People continue to seek out homes as the prices and affordability still remain at comfortable levels, Canada reportedly has 1.29 Trillion dollars’ worth of mortgage debt which is up 5.4% from last year but down considerably from the growth in 2007. And resale activity continues to show signs of strength although weakened by insurer’s policy changes and the softening employment markets.
Latest CMHC Housing Trend Report
CMHC reported today that they expect a growth of 1.2 and 1.4% in 2016 and 2017 which would indicate a moderate growth pattern. Place like Vancouver, I hate to say this, probably don’t have much upside to their market, I hate to say it because no one seems to really know who is buying all these million dollar homes. I hear mortgage agents talking about 9 million dollar months and even in the hardest months that I worked in Fort McMurray’s boom market have I ever been able to reach that number. Talking with private lenders in Toronto and they say the condo markets are over supplied, one went so far as to say that a condo with 20% equity they considered upside down aka poor investment even at 80% loan to value.
What Does the Future Hold for Housing Mortgage in Canada?
I think it will be on a province by province scenario. BC will continue to move along nicely as Vancouver prices will be continue to be high, lumber is back and so are the buyers of vacation properties in the Okanogan. Stopping tankers on the coast, while a good campaign promise may back fire as the effect on Vancouver harbour is felt and the loss of many jobs associated with those tankers. Alberta will have a couple of tough years not only because of oil but because of an NDP government that wants to shut everything down. Farmers, coal, oil are all on their wish list to change. Saskatchewan will lag as well but their government will be on top of job creation and making sure that the oil industry doesn’t leave.

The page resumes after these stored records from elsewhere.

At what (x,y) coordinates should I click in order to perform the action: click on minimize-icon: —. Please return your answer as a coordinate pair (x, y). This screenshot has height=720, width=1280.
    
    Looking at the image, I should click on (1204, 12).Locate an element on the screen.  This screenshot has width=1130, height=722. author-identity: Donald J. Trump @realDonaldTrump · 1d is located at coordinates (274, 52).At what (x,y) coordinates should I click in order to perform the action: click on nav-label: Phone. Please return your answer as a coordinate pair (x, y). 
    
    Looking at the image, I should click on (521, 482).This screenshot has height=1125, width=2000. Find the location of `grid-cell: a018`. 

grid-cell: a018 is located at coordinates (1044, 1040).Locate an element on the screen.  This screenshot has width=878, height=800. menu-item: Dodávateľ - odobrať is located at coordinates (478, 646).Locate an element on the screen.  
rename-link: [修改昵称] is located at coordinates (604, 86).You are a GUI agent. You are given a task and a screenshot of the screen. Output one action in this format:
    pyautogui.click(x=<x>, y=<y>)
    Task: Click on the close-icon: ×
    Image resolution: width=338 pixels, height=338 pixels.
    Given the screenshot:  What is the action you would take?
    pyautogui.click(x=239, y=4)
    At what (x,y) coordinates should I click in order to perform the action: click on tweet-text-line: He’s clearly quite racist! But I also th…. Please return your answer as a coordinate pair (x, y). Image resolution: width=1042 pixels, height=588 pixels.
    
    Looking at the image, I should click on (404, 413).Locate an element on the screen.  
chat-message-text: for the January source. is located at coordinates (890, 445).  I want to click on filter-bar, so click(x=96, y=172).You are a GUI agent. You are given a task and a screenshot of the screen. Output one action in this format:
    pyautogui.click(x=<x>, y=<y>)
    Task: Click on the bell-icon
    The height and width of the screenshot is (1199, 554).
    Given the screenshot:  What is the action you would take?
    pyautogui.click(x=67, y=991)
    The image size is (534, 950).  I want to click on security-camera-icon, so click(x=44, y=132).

Manitoba…well Manitoba never changes, they’re the steady eddy of Canada, if you look at the list of the richest neighbourhoods in Canada you’ll find quite a few in Winnipeg. Maybe they’re onto something? Ontario will see some growth but the new federal government will take a couple of years to implement its infrastructure programs and incentives for new manufacturing. Ontario will also have the advantage of low oil prices and a cheap dollar to help with manufacturing exports. Quebec will be Quebec and I’m sure will be well rewarded federally for crushing the orange tide, bless their heart. The Maritimes will see some relief but housing will be, as it always has been, very affordable.